The elections to the federal parliament and provincial assemblies are expected to be different from the previous ones. Many voters seem to be more inclined towards new and young candidates. They see hope in independent candidates and new parties. Voters’ resentment against old established parties and their candidates is palpable. In this context, Anushka Nepal from ApEx interviewed 10 first-time voters to find out what they have to say about the upcoming elections and what they expect.
Shimran Poddar, 21
Being a first time voter, I want to give my vote to someone who is willing to make changes from the grassroots level. I want to see changes that benefit the locals directly, from their businesses to their basic needs. I will be voting from Sunsari and I want someone who is genuinely willing to represent and work on the issues faced by people from the area.
Rabindra Khadka, 22
The best candidate for me in this year’s election would be someone like Balen Shah, which I don’t see in my constituency. As a youth, I want to see a candidate like Shah, who after being elected the mayor of Kathmandu has done admirable works.
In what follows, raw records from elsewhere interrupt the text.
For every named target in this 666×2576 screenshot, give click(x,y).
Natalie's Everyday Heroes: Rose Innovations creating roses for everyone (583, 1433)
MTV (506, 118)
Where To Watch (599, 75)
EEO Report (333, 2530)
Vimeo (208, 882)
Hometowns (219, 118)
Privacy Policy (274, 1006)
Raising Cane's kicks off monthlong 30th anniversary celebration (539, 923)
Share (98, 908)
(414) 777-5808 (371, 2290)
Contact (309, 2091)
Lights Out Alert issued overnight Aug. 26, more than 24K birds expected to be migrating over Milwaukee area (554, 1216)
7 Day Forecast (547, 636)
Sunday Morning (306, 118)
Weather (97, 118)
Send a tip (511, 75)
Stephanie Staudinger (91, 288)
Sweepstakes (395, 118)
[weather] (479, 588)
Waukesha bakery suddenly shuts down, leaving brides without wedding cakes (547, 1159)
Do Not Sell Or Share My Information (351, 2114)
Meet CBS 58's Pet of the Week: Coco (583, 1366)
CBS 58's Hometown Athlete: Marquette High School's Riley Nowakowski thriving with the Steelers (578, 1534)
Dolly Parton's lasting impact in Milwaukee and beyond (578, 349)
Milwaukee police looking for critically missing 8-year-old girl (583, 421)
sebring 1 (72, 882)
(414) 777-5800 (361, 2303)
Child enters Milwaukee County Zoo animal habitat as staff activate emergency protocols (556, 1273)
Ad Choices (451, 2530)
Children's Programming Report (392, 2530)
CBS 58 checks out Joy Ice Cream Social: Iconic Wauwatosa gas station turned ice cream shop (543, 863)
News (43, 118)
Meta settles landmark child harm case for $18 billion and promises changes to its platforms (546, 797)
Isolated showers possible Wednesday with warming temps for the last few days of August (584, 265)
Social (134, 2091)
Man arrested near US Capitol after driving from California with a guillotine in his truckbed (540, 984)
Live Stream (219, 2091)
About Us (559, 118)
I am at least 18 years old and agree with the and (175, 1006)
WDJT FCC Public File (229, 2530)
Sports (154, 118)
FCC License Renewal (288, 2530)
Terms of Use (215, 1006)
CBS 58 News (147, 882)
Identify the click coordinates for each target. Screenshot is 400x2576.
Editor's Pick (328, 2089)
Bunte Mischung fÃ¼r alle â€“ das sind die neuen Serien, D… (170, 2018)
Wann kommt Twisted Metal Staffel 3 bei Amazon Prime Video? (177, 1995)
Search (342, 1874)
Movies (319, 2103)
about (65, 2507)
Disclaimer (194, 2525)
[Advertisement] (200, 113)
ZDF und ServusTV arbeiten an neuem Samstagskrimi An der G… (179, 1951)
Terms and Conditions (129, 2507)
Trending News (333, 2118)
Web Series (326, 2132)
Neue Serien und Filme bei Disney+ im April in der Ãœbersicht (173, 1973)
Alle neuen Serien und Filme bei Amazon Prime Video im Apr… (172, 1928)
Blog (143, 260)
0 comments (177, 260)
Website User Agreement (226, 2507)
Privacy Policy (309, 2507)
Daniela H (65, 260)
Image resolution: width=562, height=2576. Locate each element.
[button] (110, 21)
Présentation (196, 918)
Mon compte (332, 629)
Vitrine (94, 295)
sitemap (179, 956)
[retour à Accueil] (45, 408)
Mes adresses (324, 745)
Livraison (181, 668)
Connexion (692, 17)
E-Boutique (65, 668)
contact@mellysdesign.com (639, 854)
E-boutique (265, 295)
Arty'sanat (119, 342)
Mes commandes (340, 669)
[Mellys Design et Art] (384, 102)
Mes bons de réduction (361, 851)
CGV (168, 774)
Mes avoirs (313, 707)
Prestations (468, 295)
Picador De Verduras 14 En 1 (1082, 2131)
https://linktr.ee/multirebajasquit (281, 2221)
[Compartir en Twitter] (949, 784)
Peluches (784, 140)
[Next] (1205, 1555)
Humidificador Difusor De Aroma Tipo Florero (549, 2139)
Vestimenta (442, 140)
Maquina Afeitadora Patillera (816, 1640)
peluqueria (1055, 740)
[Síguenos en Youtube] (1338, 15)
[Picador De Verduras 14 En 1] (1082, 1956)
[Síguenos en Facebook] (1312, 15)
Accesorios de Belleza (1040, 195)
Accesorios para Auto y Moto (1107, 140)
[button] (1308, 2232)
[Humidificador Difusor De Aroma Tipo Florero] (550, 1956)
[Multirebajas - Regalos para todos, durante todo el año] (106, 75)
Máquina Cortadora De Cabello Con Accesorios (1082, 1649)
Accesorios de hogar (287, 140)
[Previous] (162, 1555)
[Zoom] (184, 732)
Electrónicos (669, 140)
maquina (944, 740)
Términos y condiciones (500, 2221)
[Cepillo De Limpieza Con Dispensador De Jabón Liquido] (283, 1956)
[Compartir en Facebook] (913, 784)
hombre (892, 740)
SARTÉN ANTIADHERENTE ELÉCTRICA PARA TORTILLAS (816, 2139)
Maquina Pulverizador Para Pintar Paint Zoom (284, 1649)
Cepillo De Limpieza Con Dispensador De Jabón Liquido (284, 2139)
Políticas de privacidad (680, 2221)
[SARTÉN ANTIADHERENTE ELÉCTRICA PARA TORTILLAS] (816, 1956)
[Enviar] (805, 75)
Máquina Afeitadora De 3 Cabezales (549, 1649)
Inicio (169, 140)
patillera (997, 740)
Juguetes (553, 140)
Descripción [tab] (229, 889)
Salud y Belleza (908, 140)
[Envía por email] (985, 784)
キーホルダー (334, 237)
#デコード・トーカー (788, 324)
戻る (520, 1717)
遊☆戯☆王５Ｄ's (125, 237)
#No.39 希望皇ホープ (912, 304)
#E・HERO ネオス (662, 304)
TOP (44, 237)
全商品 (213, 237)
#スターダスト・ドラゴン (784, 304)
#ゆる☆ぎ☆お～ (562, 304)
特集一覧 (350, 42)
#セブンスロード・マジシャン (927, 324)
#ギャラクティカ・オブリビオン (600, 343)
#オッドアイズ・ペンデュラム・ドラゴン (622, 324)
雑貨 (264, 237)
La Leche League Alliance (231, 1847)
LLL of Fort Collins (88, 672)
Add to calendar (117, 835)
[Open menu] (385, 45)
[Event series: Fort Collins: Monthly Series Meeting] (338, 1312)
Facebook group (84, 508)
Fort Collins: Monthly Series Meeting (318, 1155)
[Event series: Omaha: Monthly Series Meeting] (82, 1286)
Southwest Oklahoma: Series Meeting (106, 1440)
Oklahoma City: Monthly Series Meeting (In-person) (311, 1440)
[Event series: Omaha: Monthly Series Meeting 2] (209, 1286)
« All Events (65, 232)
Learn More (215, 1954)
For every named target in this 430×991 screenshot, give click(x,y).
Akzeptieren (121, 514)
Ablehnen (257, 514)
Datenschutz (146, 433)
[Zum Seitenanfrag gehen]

Although this is not a mayoral election, someone with the same energy and ambition like Shah’s would have been a good fit to represent my constituency. But unfortunately, I don’t see that in any of the candidates.
Santosh Kandel, 21
If I was a voter from Kathmandu-4, I would without a doubt vote for Gagan Thapa. He is someone I think has a vision for this country. In my own constituency, I do see some promising new candidates, but they are unlikely to win. Nepali Congress usually gets the majority of votes from Kathmandu-1. I think it is time for our community members to move past the parties and vote for the candidate based on his or her capability.
Rose Singh, 21
I believe a political candidate should be chosen on the basis of merit and nothing else. It is high time that the issues faced by our society were addressed with proper policy measures to restore people’s faith in governance. So it is imperative for parties and candidates to preserve and promote the values of democracy.
Rajesh Regmi, 28
I am 28 years now and I have never voted in my life. The reason is I do not find anyone worthy. They all have tall promises for voters, but none are likely to fulfill them after the election. I wanted to vote this year, but, honestly, I couldn’t find any promising candidate from my constituency in Bajura. I would have voted if the ballot paper had ‘none of the above’ voting option. So, I won’t be voting this time as well.
Nikki Gautam, 22
It is high time we brought politics back to the people from the exclusive domain of a select few who are using it to cling onto power. We are people of dignity and integrity, and the old political parties and their leaders should acknowledge our needs. We need better roads, better health care and education, and better public services. Is that so much to ask? I don’t expect the old parties and their candidates to change. I demand it with no expectation. And I hope I am not the only one. It is important to vote wisely this time. I urge others to do the same.
Gehendra Dangi, 21
I am a voter from Surkhet. The candidates we elected to the House of Representatives in the past failed to address the problems faced by my constituency. I suspect that it will be the same way this time. This election, I will be voting for someone who has done comparatively better than others.
Nishant Giri, 20
I don’t have much idea about the parties, but I know that not a single one of them has lived up to the promises they have made so far. I will vote for someone who my family thinks is best. Personally, I feel that none of the parties are worthy of my vote. I will basically follow the advice of my parents. I do not have any favorite candidate or a party.
Suman Rai, 28
I do not have much of an idea on politics and I have been living outside Nepal for several years. I want to vote this year, but I genuinely don’t see someone quite worthy. Also, there are a lot of new candidates and new parties. And it is hard to believe that any of the candidates or parties will fulfill what they have promised.
Dipen Niraula, 22
Until a few months ago, I was excited about the parliamentary polls but when I saw the political parties fielding the same old, tried, tested and failed candidates, I was left frustrated. If you have this same set of people to vote and choose, why do we need the polls? Let’s select them without any contest and save all the expenses. I am in Kathmandu for my study and work but my hometown is Itahari. Why should I spend money to travel there to vote for the same candidate?